Archer D B, Michalopoulos N
Int Ophthalmol. 1981 May;3(3):141-53. doi: 10.1007/BF00130697.
Fifty patients who developed preretinal or papillary neovascularization following tributary vein occlusion were treated by laser photocoagulation. Areas of non-perfused retina within the distribution of the obstructed vein were identified by fluorescein angiography and ablated using moderately intense laser photocoagulation burns. In forty-six patients there was satisfactory atrophy of both preretinal and papillary neovascularization without further complication or vitreous haemorrhage.

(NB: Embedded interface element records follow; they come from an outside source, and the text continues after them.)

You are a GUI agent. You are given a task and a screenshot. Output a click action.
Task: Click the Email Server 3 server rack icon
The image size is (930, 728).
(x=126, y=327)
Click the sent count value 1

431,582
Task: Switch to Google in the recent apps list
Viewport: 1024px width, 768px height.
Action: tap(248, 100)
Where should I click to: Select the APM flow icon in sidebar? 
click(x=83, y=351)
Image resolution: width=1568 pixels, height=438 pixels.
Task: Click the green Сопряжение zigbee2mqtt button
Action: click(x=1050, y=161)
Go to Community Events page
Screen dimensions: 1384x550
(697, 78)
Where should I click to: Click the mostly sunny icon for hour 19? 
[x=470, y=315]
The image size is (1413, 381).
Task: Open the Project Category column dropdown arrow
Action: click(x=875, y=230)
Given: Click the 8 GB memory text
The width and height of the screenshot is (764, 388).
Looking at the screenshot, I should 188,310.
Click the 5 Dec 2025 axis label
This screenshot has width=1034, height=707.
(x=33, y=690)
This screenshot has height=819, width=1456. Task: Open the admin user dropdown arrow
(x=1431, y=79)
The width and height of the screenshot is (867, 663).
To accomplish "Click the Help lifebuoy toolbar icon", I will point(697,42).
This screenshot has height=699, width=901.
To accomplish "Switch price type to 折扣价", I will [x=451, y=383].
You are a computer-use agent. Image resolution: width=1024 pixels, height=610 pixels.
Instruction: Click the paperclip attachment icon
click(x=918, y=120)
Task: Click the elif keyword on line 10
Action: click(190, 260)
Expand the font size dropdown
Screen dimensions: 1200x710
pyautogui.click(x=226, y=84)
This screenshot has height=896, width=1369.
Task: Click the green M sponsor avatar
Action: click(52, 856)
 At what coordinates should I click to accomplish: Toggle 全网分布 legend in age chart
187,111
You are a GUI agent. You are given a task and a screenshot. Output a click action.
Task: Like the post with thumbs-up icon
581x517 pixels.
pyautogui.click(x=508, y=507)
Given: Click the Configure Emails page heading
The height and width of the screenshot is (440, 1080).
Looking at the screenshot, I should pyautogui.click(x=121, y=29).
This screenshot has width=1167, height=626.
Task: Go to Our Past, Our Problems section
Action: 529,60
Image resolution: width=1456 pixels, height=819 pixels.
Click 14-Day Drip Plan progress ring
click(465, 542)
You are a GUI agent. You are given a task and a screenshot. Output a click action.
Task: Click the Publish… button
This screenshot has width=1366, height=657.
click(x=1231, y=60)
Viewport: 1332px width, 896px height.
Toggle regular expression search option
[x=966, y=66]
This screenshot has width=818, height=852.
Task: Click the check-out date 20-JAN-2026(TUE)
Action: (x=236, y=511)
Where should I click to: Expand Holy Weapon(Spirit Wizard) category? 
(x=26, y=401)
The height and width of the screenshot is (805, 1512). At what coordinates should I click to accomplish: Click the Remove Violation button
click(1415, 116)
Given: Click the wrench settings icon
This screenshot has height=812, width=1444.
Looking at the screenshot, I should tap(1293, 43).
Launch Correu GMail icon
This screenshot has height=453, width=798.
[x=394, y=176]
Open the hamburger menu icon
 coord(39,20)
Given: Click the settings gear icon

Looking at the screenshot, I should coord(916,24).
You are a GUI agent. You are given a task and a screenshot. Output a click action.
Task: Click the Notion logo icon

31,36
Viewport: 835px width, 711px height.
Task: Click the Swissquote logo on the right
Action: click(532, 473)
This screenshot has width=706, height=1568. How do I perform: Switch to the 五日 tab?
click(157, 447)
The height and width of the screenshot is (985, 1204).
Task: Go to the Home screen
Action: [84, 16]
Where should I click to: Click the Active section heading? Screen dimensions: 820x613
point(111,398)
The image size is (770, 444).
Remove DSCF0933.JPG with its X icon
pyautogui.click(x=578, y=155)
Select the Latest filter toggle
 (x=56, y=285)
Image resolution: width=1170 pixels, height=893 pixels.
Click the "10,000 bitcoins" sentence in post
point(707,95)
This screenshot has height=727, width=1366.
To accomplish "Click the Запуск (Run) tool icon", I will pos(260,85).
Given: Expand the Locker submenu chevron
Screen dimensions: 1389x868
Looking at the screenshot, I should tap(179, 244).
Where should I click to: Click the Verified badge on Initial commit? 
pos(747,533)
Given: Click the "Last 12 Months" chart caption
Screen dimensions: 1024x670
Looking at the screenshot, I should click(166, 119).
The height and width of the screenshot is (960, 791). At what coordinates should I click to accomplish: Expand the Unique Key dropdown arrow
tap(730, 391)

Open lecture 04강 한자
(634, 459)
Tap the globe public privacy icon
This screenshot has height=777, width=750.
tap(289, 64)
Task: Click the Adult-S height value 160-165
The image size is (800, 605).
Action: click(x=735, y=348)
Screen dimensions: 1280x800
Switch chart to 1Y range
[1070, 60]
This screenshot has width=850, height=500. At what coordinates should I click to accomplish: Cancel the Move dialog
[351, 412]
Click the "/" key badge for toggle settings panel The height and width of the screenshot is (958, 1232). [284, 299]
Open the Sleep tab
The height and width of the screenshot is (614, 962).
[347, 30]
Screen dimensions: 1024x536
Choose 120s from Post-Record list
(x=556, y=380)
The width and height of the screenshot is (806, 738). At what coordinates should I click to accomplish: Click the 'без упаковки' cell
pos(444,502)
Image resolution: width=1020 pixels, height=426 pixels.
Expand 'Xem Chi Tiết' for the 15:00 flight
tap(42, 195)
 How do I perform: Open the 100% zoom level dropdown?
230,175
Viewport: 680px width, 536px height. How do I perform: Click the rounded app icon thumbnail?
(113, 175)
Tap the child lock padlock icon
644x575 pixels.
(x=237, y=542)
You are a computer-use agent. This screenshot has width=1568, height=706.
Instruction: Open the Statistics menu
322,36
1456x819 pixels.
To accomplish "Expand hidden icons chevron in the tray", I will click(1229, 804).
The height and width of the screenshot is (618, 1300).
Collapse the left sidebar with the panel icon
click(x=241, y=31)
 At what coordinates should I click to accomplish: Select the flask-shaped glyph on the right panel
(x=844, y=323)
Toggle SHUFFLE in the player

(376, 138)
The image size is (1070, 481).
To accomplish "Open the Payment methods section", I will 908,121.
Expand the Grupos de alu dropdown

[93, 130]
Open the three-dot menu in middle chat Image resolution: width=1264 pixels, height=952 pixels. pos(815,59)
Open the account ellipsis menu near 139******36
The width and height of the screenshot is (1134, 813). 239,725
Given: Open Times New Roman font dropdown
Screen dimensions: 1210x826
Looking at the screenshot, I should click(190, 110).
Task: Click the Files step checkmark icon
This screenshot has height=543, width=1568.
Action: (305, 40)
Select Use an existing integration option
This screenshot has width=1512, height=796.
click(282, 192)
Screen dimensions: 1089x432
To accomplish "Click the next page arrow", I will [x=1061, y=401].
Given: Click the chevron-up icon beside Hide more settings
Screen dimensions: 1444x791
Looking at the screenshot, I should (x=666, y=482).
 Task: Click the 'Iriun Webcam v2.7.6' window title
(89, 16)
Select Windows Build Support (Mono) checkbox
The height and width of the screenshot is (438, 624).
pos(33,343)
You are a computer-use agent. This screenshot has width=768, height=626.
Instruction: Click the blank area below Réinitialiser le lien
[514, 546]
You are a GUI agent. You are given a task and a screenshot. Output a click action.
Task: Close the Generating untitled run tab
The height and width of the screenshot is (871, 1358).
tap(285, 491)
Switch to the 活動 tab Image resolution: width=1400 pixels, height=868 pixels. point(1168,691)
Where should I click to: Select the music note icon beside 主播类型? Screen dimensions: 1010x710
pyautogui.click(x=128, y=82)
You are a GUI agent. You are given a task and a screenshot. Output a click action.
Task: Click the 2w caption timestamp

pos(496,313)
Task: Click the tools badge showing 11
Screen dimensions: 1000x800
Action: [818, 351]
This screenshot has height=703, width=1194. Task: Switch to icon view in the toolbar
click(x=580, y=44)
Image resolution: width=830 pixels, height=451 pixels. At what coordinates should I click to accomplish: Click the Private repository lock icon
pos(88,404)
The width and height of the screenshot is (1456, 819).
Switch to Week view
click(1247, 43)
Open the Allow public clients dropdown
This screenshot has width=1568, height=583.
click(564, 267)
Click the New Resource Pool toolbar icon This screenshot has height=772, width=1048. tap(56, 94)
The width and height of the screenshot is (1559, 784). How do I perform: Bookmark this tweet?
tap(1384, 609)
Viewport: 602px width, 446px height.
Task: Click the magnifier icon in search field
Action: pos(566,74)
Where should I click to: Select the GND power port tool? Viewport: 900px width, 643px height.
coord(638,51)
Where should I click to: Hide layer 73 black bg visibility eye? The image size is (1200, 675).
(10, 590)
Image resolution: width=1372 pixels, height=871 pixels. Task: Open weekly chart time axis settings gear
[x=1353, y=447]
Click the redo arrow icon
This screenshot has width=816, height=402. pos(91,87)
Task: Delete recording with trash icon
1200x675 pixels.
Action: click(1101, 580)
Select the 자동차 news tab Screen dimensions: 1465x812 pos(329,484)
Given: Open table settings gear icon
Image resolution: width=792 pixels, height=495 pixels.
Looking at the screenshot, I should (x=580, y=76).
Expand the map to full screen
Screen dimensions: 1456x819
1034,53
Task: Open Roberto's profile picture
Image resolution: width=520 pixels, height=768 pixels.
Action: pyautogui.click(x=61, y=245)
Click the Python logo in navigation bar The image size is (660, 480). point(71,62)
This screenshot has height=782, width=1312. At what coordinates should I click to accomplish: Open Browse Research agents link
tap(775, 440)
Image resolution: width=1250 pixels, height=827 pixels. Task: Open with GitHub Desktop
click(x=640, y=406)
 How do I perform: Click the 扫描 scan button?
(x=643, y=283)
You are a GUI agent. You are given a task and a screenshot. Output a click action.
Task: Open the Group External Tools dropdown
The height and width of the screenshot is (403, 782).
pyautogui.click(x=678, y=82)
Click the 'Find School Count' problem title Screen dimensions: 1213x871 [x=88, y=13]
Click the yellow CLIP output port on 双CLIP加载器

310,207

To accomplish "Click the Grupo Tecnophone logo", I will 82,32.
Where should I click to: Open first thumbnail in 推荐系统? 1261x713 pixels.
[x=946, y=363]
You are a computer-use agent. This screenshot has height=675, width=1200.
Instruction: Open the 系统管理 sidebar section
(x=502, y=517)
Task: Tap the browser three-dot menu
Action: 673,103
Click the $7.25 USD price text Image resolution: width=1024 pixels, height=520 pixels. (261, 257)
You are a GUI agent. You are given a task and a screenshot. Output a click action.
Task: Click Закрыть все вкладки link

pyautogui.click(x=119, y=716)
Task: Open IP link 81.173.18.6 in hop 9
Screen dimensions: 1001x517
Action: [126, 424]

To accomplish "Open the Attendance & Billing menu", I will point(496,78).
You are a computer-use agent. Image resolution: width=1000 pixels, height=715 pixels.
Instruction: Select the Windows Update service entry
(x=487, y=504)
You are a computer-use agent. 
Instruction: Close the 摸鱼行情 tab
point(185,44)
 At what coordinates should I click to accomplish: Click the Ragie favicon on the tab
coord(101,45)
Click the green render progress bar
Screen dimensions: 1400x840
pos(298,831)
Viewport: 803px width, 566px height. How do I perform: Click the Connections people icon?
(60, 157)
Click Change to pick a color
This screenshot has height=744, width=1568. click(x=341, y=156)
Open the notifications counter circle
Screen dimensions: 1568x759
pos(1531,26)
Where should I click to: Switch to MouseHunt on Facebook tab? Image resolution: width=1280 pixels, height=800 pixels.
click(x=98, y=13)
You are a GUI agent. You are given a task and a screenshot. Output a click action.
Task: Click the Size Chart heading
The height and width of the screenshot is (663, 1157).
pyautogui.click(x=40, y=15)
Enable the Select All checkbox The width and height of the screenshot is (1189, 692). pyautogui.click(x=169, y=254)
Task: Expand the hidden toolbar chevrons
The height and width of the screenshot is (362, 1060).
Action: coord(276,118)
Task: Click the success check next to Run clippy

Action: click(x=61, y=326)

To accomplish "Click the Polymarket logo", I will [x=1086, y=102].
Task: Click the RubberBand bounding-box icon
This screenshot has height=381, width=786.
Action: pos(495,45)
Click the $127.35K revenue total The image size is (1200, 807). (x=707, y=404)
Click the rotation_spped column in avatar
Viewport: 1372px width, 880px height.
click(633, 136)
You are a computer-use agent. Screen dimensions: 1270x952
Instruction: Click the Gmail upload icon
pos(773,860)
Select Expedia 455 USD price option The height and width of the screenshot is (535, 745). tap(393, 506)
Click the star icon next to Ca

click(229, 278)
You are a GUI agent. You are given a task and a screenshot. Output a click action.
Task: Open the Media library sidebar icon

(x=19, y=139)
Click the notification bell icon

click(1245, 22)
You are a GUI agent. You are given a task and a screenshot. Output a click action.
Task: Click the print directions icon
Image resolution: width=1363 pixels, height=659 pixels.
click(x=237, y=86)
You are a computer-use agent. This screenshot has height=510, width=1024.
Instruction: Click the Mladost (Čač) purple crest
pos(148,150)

Four patients who responded poorly to laser photocoagulation did so either because areas of ischaemic retina were inadequately treated or because they were unamenable to laser photocoagulation e.g., sited in the parafoveal region. Ablation of ischaemic perimacular retina together with associated intraretinal microvascular abnormalities aided the resolution of macular oedema in 19 patients. No post-operative complications could be attributed to laser photocoagulation excepting the development of fine perimacular retinal folds in one patient.
50例分支静脉阻塞后发生视网膜前或视乳头新生血管的患者接受了激光光凝治疗。通过荧光素血管造影确定阻塞静脉分布范围内无灌注视网膜区域,并使用中等强度的激光光凝烧伤进行消融。46例患者视网膜前和视乳头新生血管均出现满意的萎缩,未发生进一步并发症或玻璃体出血。4例对激光光凝反应不佳的患者,原因要么是缺血性视网膜区域治疗不充分,要么是不适合激光光凝,例如位于黄斑旁区域。19例患者通过消融缺血性黄斑周围视网膜及相关视网膜内微血管异常,有助于黄斑水肿的消退。除1例患者出现黄斑周围细小视网膜皱褶外,无术后并发症可归因于激光光凝。